A Fresh Start | Rejoining Slimming World


If you've been following this blog for a while, you may know I have previously been a member of Slimming World. In fact, I've been going on and off for the past three years. However, after gaining all of the weight I had previously lost (and a lot more), I decided to rejoin last week. I am so determined - more than ever before to lose weight and to be healthy again.
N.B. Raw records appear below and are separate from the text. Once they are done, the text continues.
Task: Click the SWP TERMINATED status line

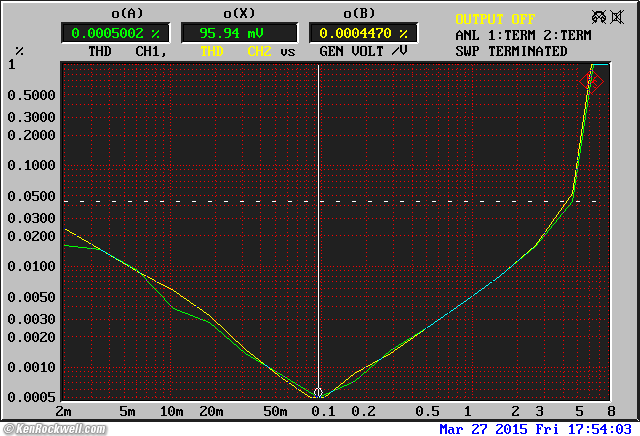Action: [x=510, y=51]
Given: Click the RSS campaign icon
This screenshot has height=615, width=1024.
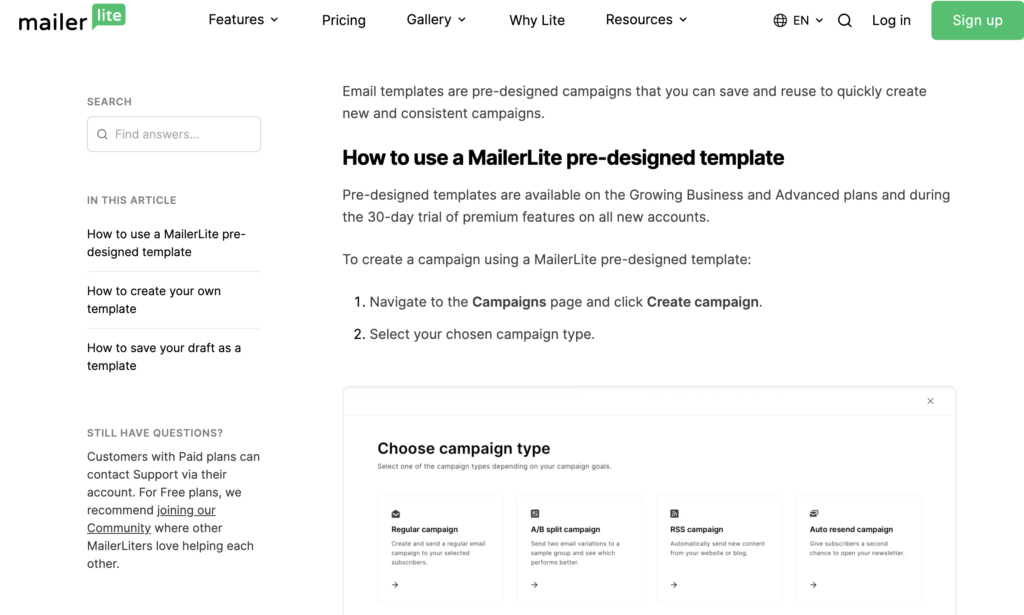Looking at the screenshot, I should point(674,513).
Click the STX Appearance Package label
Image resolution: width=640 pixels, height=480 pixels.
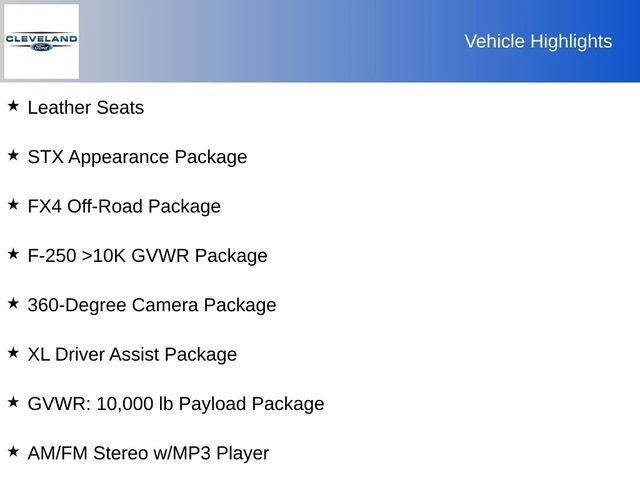137,157
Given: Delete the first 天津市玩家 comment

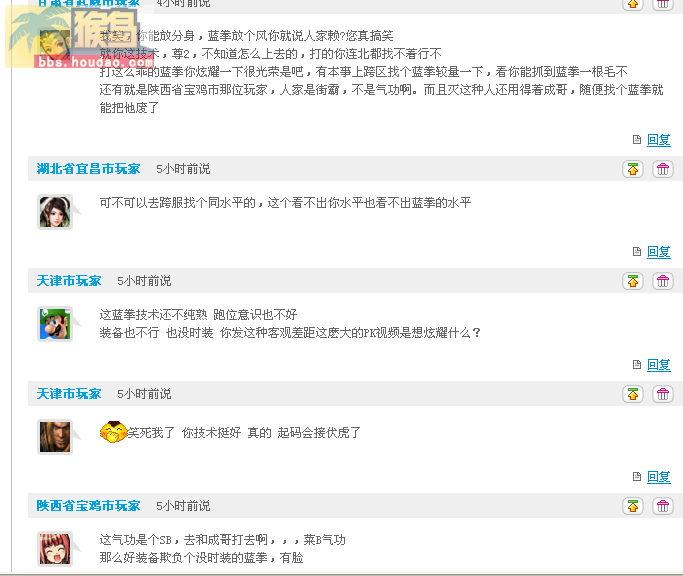Looking at the screenshot, I should pos(663,281).
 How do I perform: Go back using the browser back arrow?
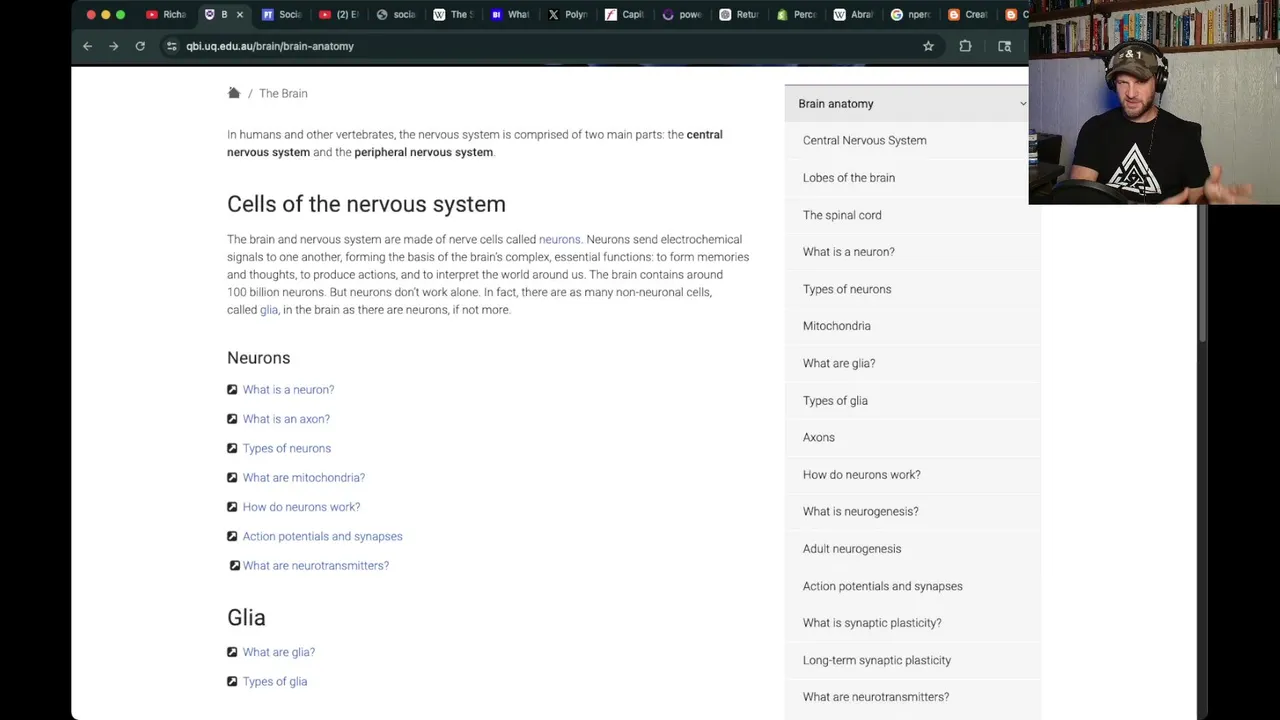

I joined Slimming World for the first time in 2013, just three months after having Sophie and lost two stone in about six months. I felt amazing and confident. However those two words are sadly the complete opposite of how I've been feeling for a very long time now. I lost all motivation and stopped going to group altogether, which meant my old eating habits soon reappeared and the weight I lost gradually creeped back on. It just spiralled out of control and I'm now the heaviest I have ever been, which makes me feel so ashamed of my myself. How did I let myself get to this point?


In all honestly, it makes me miserable. I have zero confidence and I avoid looking in the mirror because I hate the person looking back at me, I am constantly paranoid that people are looking at me and judging me because of my weight and I hate the fact that I'm not living my life properly and enjoying it as I should. I feel like my weight is holding me back from so many things. I know it's no one else's fault but mine, that I am like this. Something needed to change. And I'm finally gaining control and doing something for myself for a change.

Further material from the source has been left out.